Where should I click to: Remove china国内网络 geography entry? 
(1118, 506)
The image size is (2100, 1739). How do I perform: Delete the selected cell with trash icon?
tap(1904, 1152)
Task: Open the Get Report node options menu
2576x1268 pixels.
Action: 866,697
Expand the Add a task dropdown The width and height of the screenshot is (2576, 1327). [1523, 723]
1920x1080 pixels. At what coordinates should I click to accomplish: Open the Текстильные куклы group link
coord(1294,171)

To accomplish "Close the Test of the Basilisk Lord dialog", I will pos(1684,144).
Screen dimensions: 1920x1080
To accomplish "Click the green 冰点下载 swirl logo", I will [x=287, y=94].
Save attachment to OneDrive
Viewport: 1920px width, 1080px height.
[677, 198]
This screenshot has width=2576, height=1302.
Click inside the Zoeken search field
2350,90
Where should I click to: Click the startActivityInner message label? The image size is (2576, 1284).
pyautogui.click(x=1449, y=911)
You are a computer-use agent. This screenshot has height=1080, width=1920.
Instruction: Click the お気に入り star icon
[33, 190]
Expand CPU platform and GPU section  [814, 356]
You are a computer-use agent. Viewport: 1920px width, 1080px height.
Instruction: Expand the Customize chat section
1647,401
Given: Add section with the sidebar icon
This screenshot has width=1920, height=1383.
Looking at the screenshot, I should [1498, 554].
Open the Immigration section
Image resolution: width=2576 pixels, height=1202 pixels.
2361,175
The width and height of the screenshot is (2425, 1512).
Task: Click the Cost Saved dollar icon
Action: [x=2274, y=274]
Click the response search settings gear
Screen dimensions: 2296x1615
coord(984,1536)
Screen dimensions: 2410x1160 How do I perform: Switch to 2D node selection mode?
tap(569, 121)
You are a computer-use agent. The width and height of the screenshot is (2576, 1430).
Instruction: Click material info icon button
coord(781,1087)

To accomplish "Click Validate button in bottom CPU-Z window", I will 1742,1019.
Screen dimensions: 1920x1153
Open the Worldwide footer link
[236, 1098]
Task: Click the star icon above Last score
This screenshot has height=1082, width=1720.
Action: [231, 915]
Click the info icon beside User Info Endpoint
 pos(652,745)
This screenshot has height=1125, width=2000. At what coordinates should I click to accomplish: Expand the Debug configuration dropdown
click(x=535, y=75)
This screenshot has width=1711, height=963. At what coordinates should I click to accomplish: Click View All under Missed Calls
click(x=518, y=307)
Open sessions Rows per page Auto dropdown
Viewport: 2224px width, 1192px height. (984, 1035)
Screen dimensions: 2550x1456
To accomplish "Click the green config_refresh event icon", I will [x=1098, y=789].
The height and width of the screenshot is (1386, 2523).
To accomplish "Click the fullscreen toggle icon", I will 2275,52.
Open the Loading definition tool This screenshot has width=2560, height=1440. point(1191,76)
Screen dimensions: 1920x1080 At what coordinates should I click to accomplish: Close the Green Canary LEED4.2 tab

# # #

Exercise requirements: All of the entries must be written out exactly as they stand.

Output for this task:
Where should I click to: Remove china国内网络 geography entry? 
(1118, 506)
The image size is (2100, 1739). How do I perform: Delete the selected cell with trash icon?
tap(1904, 1152)
Task: Open the Get Report node options menu
2576x1268 pixels.
Action: 866,697
Expand the Add a task dropdown The width and height of the screenshot is (2576, 1327). [1523, 723]
1920x1080 pixels. At what coordinates should I click to accomplish: Open the Текстильные куклы group link
coord(1294,171)

To accomplish "Close the Test of the Basilisk Lord dialog", I will pos(1684,144).
Screen dimensions: 1920x1080
To accomplish "Click the green 冰点下载 swirl logo", I will [x=287, y=94].
Save attachment to OneDrive
Viewport: 1920px width, 1080px height.
[677, 198]
This screenshot has width=2576, height=1302.
Click inside the Zoeken search field
2350,90
Where should I click to: Click the startActivityInner message label? The image size is (2576, 1284).
pyautogui.click(x=1449, y=911)
You are a computer-use agent. This screenshot has height=1080, width=1920.
Instruction: Click the お気に入り star icon
[33, 190]
Expand CPU platform and GPU section  [814, 356]
You are a computer-use agent. Viewport: 1920px width, 1080px height.
Instruction: Expand the Customize chat section
1647,401
Given: Add section with the sidebar icon
This screenshot has width=1920, height=1383.
Looking at the screenshot, I should [1498, 554].
Open the Immigration section
Image resolution: width=2576 pixels, height=1202 pixels.
2361,175
The width and height of the screenshot is (2425, 1512).
Task: Click the Cost Saved dollar icon
Action: [x=2274, y=274]
Click the response search settings gear
Screen dimensions: 2296x1615
coord(984,1536)
Screen dimensions: 2410x1160 How do I perform: Switch to 2D node selection mode?
tap(569, 121)
You are a computer-use agent. The width and height of the screenshot is (2576, 1430).
Instruction: Click material info icon button
coord(781,1087)

To accomplish "Click Validate button in bottom CPU-Z window", I will 1742,1019.
Screen dimensions: 1920x1153
Open the Worldwide footer link
[236, 1098]
Task: Click the star icon above Last score
This screenshot has height=1082, width=1720.
Action: [231, 915]
Click the info icon beside User Info Endpoint
 pos(652,745)
This screenshot has height=1125, width=2000. At what coordinates should I click to accomplish: Expand the Debug configuration dropdown
click(x=535, y=75)
This screenshot has width=1711, height=963. At what coordinates should I click to accomplish: Click View All under Missed Calls
click(x=518, y=307)
Open sessions Rows per page Auto dropdown
Viewport: 2224px width, 1192px height. (984, 1035)
Screen dimensions: 2550x1456
To accomplish "Click the green config_refresh event icon", I will [x=1098, y=789].
The height and width of the screenshot is (1386, 2523).
To accomplish "Click the fullscreen toggle icon", I will 2275,52.
Open the Loading definition tool This screenshot has width=2560, height=1440. point(1191,76)
Screen dimensions: 1920x1080 At what coordinates should I click to accomplish: Close the Green Canary LEED4.2 tab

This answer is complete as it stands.